Instructions to follow → Look below for the line that contains "メールアドレス (186, 2035)", then copy it and each following line exactly, through and including the line that contains "Transport (443, 2315)".

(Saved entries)
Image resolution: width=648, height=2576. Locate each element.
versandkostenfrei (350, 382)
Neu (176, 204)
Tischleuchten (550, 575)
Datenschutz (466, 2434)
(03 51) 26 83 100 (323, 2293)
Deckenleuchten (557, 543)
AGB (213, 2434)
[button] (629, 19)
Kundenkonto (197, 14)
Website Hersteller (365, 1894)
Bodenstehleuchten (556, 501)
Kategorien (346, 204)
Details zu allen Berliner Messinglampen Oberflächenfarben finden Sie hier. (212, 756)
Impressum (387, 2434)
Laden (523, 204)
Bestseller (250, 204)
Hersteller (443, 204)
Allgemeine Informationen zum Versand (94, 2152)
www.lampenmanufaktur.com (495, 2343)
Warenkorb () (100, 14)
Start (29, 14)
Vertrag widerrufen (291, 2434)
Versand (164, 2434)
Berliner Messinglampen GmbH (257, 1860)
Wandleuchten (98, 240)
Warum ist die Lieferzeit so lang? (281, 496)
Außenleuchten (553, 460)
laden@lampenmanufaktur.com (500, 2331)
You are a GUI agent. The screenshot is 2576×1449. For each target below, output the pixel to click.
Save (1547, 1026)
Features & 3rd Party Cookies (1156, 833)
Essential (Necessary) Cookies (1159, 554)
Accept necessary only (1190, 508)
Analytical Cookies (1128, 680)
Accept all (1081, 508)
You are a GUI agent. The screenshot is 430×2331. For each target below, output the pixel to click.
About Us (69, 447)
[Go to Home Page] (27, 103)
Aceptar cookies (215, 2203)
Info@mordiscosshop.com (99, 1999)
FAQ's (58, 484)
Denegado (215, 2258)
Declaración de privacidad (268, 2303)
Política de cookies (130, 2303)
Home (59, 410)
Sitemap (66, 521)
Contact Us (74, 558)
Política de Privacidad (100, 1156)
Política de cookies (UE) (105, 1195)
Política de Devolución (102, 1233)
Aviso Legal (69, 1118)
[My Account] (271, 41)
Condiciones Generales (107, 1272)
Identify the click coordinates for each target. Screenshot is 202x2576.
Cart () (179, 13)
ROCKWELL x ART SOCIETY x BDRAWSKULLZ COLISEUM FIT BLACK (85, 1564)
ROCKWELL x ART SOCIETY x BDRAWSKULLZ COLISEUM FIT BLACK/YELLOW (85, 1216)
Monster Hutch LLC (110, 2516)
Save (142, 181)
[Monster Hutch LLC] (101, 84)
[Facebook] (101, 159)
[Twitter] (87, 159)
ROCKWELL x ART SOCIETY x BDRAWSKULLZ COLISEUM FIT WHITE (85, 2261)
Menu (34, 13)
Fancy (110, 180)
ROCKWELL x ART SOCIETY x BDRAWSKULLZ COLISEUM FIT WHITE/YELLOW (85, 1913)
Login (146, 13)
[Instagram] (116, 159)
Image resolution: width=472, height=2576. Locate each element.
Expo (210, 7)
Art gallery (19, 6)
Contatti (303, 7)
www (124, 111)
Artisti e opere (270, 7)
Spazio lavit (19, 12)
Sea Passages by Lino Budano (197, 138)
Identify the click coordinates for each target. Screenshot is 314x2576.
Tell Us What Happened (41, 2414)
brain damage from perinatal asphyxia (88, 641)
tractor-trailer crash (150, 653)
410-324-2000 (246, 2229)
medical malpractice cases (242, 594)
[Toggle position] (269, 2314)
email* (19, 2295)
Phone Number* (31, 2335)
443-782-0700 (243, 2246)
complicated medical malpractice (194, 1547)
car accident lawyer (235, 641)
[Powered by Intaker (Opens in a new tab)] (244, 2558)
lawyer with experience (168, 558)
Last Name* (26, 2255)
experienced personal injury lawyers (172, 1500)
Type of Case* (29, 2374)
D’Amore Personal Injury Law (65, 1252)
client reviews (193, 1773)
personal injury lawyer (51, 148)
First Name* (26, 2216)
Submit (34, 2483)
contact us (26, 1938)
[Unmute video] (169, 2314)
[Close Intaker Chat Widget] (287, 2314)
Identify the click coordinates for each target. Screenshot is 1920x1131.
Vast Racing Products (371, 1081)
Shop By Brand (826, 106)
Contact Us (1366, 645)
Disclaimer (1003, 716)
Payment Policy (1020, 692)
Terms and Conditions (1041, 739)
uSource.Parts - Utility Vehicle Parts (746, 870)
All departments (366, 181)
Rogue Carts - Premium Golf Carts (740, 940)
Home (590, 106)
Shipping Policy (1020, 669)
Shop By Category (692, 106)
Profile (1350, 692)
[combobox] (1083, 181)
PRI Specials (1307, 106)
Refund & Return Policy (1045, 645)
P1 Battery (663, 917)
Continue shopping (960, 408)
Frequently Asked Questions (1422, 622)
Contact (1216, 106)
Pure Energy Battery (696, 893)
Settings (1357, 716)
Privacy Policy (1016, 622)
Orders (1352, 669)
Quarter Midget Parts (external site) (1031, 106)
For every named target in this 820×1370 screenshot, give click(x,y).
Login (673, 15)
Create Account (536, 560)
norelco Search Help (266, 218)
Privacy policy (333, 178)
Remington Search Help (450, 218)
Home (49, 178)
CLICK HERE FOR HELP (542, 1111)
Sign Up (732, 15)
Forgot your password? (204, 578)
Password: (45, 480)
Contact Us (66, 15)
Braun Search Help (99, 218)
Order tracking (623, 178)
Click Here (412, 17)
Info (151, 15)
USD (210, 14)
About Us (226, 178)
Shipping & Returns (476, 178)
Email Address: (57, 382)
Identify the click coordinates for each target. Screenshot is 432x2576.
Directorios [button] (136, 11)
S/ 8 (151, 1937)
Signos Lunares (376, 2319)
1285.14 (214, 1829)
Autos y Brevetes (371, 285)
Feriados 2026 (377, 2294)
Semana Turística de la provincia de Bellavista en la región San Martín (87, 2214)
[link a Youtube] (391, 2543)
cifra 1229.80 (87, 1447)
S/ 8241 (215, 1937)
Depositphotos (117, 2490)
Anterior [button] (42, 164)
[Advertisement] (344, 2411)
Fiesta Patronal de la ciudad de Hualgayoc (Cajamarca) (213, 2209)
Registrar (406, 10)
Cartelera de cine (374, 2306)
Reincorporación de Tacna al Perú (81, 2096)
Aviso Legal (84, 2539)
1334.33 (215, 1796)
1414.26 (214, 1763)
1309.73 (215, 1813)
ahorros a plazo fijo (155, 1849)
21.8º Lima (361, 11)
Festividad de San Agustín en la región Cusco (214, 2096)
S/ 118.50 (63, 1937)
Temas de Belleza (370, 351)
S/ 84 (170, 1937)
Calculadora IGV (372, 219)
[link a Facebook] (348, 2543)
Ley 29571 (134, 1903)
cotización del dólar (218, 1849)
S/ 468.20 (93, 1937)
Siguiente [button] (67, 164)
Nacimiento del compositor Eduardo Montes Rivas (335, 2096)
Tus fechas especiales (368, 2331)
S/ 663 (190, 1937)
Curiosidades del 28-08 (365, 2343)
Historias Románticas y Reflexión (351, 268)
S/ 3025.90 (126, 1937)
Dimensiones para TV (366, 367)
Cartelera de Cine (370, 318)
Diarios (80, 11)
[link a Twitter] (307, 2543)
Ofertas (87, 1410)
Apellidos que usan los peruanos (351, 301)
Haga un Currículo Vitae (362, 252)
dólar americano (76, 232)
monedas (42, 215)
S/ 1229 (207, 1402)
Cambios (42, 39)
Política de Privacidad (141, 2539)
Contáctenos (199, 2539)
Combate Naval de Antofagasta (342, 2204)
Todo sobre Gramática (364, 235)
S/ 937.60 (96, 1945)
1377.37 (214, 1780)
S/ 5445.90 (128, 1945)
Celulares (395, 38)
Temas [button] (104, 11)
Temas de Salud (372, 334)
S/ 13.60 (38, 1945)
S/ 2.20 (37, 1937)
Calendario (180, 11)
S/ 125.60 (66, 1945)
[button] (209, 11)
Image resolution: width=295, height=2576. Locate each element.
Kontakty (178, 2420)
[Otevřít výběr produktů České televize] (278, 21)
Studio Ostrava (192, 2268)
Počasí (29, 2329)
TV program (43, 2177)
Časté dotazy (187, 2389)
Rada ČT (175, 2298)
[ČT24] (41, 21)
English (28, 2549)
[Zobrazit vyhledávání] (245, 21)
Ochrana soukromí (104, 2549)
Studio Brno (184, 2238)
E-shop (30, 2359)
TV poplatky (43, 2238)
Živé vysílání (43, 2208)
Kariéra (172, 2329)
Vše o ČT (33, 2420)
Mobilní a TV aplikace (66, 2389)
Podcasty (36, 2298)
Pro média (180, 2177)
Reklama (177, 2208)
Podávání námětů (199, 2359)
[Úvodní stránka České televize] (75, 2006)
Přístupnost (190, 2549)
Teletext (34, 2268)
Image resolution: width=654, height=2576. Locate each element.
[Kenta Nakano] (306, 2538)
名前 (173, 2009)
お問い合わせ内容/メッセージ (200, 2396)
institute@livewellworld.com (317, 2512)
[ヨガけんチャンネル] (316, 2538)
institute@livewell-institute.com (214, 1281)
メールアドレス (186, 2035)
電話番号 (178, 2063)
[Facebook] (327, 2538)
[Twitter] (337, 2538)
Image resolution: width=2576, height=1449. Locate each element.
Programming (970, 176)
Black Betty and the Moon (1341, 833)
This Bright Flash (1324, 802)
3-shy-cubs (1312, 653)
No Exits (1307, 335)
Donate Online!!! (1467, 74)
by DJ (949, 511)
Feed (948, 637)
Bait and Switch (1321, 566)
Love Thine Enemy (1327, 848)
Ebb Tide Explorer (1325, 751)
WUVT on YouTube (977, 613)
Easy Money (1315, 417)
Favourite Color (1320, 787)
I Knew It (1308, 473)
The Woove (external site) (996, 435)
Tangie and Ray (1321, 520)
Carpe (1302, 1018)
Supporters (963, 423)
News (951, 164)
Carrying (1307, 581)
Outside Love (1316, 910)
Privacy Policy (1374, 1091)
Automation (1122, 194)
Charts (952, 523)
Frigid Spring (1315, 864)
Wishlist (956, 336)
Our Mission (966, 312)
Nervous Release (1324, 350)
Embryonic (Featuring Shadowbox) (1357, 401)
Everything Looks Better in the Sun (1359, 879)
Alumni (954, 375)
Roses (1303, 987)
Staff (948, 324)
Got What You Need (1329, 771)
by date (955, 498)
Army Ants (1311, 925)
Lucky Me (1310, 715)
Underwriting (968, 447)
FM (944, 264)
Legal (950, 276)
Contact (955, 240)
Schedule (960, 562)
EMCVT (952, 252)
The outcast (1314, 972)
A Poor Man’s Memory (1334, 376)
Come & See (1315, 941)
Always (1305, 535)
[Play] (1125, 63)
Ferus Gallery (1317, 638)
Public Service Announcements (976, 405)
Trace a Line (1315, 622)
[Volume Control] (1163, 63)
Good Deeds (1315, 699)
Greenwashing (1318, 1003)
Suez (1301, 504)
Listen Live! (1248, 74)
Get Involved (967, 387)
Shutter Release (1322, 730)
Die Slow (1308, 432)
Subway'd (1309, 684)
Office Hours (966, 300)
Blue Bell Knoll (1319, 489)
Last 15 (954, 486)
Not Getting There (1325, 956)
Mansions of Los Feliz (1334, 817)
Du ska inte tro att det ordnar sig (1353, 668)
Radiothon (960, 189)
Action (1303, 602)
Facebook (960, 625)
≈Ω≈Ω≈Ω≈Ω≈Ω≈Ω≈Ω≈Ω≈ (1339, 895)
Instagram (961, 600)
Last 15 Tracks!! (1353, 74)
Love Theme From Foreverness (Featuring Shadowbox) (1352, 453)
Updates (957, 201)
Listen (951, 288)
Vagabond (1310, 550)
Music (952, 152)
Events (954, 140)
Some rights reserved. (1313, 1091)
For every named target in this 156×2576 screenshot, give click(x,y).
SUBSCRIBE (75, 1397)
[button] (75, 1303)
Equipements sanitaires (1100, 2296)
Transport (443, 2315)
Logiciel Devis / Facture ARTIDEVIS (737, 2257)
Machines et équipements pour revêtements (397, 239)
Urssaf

Written reply →
メールアドレス (186, 2035)
電話番号 (178, 2063)
[Facebook] (327, 2538)
[Twitter] (337, 2538)
Image resolution: width=2576, height=1449. Locate each element.
Programming (970, 176)
Black Betty and the Moon (1341, 833)
This Bright Flash (1324, 802)
3-shy-cubs (1312, 653)
No Exits (1307, 335)
Donate Online!!! (1467, 74)
by DJ (949, 511)
Feed (948, 637)
Bait and Switch (1321, 566)
Love Thine Enemy (1327, 848)
Ebb Tide Explorer (1325, 751)
WUVT on YouTube (977, 613)
Easy Money (1315, 417)
Favourite Color (1320, 787)
I Knew It (1308, 473)
The Woove (external site) (996, 435)
Tangie and Ray (1321, 520)
Carpe (1302, 1018)
Supporters (963, 423)
News (951, 164)
Carrying (1307, 581)
Outside Love (1316, 910)
Privacy Policy (1374, 1091)
Automation (1122, 194)
Charts (952, 523)
Frigid Spring (1315, 864)
Wishlist (956, 336)
Our Mission (966, 312)
Nervous Release (1324, 350)
Embryonic (Featuring Shadowbox) (1357, 401)
Everything Looks Better in the Sun (1359, 879)
Alumni (954, 375)
Roses (1303, 987)
Staff (948, 324)
Got What You Need (1329, 771)
by date (955, 498)
Army Ants (1311, 925)
Lucky Me (1310, 715)
Underwriting (968, 447)
FM (944, 264)
Legal (950, 276)
Contact (955, 240)
Schedule (960, 562)
EMCVT (952, 252)
The outcast (1314, 972)
A Poor Man’s Memory (1334, 376)
Come & See (1315, 941)
Always (1305, 535)
[Play] (1125, 63)
Ferus Gallery (1317, 638)
Public Service Announcements (976, 405)
Trace a Line (1315, 622)
[Volume Control] (1163, 63)
Good Deeds (1315, 699)
Greenwashing (1318, 1003)
Suez (1301, 504)
Listen Live! (1248, 74)
Get Involved (967, 387)
Shutter Release (1322, 730)
Die Slow (1308, 432)
Subway'd (1309, 684)
Office Hours (966, 300)
Blue Bell Knoll (1319, 489)
Last 15 (954, 486)
Not Getting There (1325, 956)
Mansions of Los Feliz (1334, 817)
Du ska inte tro att det ordnar sig (1353, 668)
Radiothon (960, 189)
Action (1303, 602)
Facebook (960, 625)
≈Ω≈Ω≈Ω≈Ω≈Ω≈Ω≈Ω≈Ω≈ (1339, 895)
Instagram (961, 600)
Last 15 Tracks!! (1353, 74)
Love Theme From Foreverness (Featuring Shadowbox) (1352, 453)
Updates (957, 201)
Listen (951, 288)
Vagabond (1310, 550)
Music (952, 152)
Events (954, 140)
Some rights reserved. (1313, 1091)
For every named target in this 156×2576 screenshot, give click(x,y).
SUBSCRIBE (75, 1397)
[button] (75, 1303)
Equipements sanitaires (1100, 2296)
Transport (443, 2315)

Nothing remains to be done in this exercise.